_The request:_ Please switch "Medium Quality" to "Standard Quality" and write out again everything from the line containing "Members Login (130, 135)" down to the line containing "Kat Cummings (96, 448)", with nothing else changed.
..........
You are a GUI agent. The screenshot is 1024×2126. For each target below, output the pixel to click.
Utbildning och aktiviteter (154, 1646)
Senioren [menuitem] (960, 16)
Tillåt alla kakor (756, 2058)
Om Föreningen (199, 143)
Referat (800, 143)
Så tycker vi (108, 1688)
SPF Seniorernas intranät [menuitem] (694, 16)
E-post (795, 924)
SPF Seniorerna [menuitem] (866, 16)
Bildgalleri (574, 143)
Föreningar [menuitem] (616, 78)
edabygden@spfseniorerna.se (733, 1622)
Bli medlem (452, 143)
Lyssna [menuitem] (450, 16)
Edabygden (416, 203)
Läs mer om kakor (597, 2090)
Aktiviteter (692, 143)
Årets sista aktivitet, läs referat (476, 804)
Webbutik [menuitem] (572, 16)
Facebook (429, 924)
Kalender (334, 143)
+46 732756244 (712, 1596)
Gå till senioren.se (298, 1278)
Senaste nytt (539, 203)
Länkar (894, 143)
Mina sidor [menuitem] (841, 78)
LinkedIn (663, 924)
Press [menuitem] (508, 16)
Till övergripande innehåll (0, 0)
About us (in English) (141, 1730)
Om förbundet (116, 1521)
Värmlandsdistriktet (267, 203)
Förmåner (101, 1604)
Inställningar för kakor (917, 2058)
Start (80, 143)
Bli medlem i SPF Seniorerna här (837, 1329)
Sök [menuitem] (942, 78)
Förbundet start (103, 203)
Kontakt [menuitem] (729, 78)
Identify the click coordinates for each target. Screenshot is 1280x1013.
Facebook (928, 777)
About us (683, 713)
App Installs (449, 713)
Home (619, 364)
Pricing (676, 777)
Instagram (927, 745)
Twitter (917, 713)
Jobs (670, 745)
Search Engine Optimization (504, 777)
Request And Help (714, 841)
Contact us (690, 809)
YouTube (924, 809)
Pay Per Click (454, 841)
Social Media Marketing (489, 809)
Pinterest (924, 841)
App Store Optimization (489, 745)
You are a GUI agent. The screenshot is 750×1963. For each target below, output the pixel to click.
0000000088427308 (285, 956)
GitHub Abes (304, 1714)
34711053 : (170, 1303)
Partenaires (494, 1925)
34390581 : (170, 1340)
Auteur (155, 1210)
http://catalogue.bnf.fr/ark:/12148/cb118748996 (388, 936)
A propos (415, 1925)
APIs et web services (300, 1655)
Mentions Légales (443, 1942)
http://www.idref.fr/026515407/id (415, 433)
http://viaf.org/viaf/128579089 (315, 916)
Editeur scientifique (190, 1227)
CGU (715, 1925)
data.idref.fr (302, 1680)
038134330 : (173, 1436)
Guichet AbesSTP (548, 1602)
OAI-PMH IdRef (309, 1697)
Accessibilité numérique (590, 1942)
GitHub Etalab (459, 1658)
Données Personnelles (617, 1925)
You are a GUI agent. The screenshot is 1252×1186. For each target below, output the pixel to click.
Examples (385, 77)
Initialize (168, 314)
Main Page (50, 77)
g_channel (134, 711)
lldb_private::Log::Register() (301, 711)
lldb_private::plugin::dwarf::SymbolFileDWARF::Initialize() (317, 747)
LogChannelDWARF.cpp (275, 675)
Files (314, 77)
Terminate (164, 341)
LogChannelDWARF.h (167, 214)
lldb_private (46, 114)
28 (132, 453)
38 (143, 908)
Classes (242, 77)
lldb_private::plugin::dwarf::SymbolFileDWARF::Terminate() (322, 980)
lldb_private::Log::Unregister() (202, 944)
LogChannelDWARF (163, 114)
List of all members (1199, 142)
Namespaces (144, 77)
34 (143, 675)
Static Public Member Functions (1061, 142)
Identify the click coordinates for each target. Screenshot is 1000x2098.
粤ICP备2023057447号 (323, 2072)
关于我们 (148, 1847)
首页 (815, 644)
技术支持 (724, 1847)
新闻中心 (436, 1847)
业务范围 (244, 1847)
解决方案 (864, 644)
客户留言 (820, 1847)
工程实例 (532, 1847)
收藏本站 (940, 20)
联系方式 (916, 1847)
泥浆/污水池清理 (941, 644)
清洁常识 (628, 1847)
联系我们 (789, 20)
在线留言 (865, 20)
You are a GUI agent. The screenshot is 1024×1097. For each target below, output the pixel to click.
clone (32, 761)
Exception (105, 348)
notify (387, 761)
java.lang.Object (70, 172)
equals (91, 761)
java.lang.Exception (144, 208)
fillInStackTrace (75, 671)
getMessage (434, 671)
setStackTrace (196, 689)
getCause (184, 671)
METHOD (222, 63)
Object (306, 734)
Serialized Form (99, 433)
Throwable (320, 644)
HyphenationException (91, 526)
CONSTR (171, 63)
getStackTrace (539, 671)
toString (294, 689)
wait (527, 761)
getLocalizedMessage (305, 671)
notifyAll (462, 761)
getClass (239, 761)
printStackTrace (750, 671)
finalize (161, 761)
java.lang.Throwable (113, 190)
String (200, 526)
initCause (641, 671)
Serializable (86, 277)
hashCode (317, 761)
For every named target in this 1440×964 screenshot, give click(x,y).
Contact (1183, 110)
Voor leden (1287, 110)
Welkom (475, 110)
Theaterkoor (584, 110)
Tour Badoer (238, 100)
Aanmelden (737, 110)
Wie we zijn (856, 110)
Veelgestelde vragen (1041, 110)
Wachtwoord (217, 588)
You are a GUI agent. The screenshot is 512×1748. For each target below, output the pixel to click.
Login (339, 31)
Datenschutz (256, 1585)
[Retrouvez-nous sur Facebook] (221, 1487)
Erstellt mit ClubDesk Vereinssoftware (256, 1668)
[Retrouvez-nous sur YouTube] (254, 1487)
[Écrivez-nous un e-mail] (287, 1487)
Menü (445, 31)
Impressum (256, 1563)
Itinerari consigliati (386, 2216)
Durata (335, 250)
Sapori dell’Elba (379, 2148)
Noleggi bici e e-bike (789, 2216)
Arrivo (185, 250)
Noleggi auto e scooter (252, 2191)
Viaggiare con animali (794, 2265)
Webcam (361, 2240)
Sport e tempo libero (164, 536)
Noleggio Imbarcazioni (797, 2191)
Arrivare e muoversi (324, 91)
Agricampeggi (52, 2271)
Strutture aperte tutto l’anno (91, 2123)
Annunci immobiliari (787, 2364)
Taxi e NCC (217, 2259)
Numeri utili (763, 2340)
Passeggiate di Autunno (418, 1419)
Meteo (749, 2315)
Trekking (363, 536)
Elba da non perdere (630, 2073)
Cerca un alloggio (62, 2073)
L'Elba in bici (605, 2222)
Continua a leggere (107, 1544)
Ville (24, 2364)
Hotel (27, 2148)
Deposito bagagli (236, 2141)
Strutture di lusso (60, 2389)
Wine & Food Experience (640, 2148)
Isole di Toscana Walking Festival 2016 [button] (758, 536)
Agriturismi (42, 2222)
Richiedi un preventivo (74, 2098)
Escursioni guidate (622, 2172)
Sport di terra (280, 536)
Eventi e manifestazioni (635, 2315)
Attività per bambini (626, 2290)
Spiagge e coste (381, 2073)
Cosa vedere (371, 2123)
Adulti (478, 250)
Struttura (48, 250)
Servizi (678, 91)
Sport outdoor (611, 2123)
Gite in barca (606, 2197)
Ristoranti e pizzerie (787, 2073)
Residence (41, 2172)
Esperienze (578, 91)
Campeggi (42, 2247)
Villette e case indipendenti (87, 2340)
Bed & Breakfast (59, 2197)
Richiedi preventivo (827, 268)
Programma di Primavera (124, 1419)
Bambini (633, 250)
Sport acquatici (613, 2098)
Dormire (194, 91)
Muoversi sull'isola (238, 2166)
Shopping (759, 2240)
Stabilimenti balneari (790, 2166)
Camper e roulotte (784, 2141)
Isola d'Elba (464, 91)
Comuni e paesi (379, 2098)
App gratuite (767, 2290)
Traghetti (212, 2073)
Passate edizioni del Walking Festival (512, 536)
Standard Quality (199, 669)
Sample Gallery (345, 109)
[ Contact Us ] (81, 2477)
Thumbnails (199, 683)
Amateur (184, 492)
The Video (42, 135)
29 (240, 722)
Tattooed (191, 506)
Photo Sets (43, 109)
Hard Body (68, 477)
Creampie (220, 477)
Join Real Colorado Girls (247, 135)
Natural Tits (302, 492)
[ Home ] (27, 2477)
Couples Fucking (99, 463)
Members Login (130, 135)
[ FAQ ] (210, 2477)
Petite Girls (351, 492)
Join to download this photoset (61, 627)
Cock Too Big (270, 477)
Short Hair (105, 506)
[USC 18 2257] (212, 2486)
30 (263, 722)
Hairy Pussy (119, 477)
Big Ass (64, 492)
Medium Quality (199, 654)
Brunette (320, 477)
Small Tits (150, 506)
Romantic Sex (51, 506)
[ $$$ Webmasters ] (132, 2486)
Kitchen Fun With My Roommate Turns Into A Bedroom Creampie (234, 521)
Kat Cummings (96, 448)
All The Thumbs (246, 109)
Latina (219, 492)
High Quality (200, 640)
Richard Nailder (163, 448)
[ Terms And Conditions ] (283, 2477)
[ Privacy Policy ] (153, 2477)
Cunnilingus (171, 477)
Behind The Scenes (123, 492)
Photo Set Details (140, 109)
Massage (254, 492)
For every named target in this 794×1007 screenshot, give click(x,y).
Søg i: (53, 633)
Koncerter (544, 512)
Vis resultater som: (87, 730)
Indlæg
..........
_Problem solution:_
Members Login (130, 135)
[ FAQ ] (210, 2477)
Petite Girls (351, 492)
Join to download this photoset (61, 627)
Cock Too Big (270, 477)
Short Hair (105, 506)
[USC 18 2257] (212, 2486)
30 (263, 722)
Hairy Pussy (119, 477)
Big Ass (64, 492)
Standard Quality (199, 654)
Brunette (320, 477)
Small Tits (150, 506)
Romantic Sex (51, 506)
[ $$$ Webmasters ] (132, 2486)
Kitchen Fun With My Roommate Turns Into A Bedroom Creampie (234, 521)
Kat Cummings (96, 448)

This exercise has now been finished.